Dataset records
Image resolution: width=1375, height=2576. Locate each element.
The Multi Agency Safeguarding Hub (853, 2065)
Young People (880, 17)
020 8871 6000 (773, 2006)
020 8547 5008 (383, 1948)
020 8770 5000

▶ _About this task_:
Please extract exactly, and only, the lines from the line containing "The Multi Agency Safeguarding Hub (853, 2065)" through the last line of the records.

▶ _Output_:
The Multi Agency Safeguarding Hub (853, 2065)
Young People (880, 17)
020 8871 6000 (773, 2006)
020 8547 5008 (383, 1948)
020 8770 5000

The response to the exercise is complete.